Now there is a brand new title by Kenneth, All The Things You Are, 'A collection of short stories from men and women who lived through WW2 on the home front and beyond'.

We now have plenty of both books in stock and copies of All The Things You Are, like Another Dawn Another Dusk, are all signed.

In truth, these are short memoirs which bring to life a wide selection of experiences from the period, each one as fascinating as the next. From a housewife in the blitz, a nurse, a Land Army girl, a survivor of the Laconia sinking, WRNs and WAAFs, a paratrooper who fought at Arnhem with1st Airborne and many others. There are many photos too which add to the already evocative text.

Wednesday, 11 July 2012

The Mystery of Wickworth Manor

The Mystery of Wickworth Manor by Elen Caldecott
Paperback at £5.99

When Paige Owens, on first arriving for a week at Wickworth Manor with her friends, first meets a rather unhappy lonely boy, Curtis Okafor, she thinks him too posh and serious for her. However, soon the pair become friends and find themselves on the trail of a ghost, secret tunnels and hidden treasure.

If it sounds too Blytonesque, it has some fresh ideas on display. It deals with bullying and unusual friendships and racism in a subtle way and the writing makes all the characters come alive. It would be nice to think that  Paige and Curtis have more than one outing together. A good, funny adventure story with a generous helping of thoughtful realism.

Rebecca Tope at Naunton

A quick note to say that our good friend Rebecca Tope,
author of the hugely popular series of
Cotswold Murder mysteries starring Thea Osborne,
will be opening the
Naunton Rural Olympix & Fete
on Saturday 21 July at 1pm.
She will also be signing her books there.

Tuesday, 10 July 2012

Panama Oxridge JT and TRO special

A month ago, I commented on a forthcoming special deal on Thyme Running Out for those of you who have not yet bought your copy of Justin Thyme.

Justin Thyme, the first in the Tartan of Thyme series of time travel books by 'Panama Oxridge' (not his real name, of course) is priced at £7.99.

The even more fiendish, tricksy and downright astonishing sequel, Thyme Running Out, is priced at only £6.99, despite having many more pages and surprises.

These two amazing paperbacks are already special but now you can buy the pair at Cotswold Bookstore at only £12.99.

If you don't know what the fuss is about (perhaps you've lived in a coal mine or on the other side of the moon for years) look in on 'The Justin Thyme story' on this blog or go to or .
Or all three. 

Monday, 9 July 2012

Goblin from Denmark

A young visitor from Denmark, 12 year old Mathias Herup, called in late one day to ask if we sold erasers.

No, we don't, but the one we had was getting past it so I handed it over after Mathias explained that he wanted to keep up with his drawing while on holiday.

Late today, Mathias and (I guess) his older brother called in and I was presented with this excellent drawing.

That was really kind and thoughtful.
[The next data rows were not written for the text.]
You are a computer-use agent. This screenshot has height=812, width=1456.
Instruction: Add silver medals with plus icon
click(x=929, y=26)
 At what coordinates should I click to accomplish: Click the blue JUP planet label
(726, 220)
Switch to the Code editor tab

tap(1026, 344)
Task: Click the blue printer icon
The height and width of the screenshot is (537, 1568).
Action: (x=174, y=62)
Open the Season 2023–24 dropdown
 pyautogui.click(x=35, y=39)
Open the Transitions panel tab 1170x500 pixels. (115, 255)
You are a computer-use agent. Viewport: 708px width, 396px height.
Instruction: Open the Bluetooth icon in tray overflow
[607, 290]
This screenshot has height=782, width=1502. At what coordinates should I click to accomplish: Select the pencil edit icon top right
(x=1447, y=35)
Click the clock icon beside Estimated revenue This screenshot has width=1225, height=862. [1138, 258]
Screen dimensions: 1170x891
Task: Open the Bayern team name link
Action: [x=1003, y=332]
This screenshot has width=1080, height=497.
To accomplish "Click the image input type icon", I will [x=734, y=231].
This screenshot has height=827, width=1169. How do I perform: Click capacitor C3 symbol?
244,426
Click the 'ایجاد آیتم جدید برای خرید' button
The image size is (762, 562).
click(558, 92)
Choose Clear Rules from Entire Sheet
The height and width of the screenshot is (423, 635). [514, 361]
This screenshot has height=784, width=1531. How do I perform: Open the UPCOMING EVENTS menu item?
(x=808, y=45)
It will go up on the shop wall behind the counter. Thank you.

Friday, 6 July 2012

MC Beaton vote

Our favourite local author, MC Beaton, has been kind enough to vote us her favourite bookshop on the Guardian/Indies site. What kind words too!

Here she is at one of her popular signings.

Link below. Old photo of the shop though.

Monday, 2 July 2012

Henry Porter visit

Good to see authors using Indies in Independent Booksellers' Week.

An old photo, I know, but this gentleman of gentleman authors called in today. If you want a fast paced spy/thriller, he's your man.

Henry Porter, good to see you again. The new novel sounds interesting. Most of your books will be in tomorrow, there's a small delay on one.

The hijack on the word 'your' has nothing to do with us.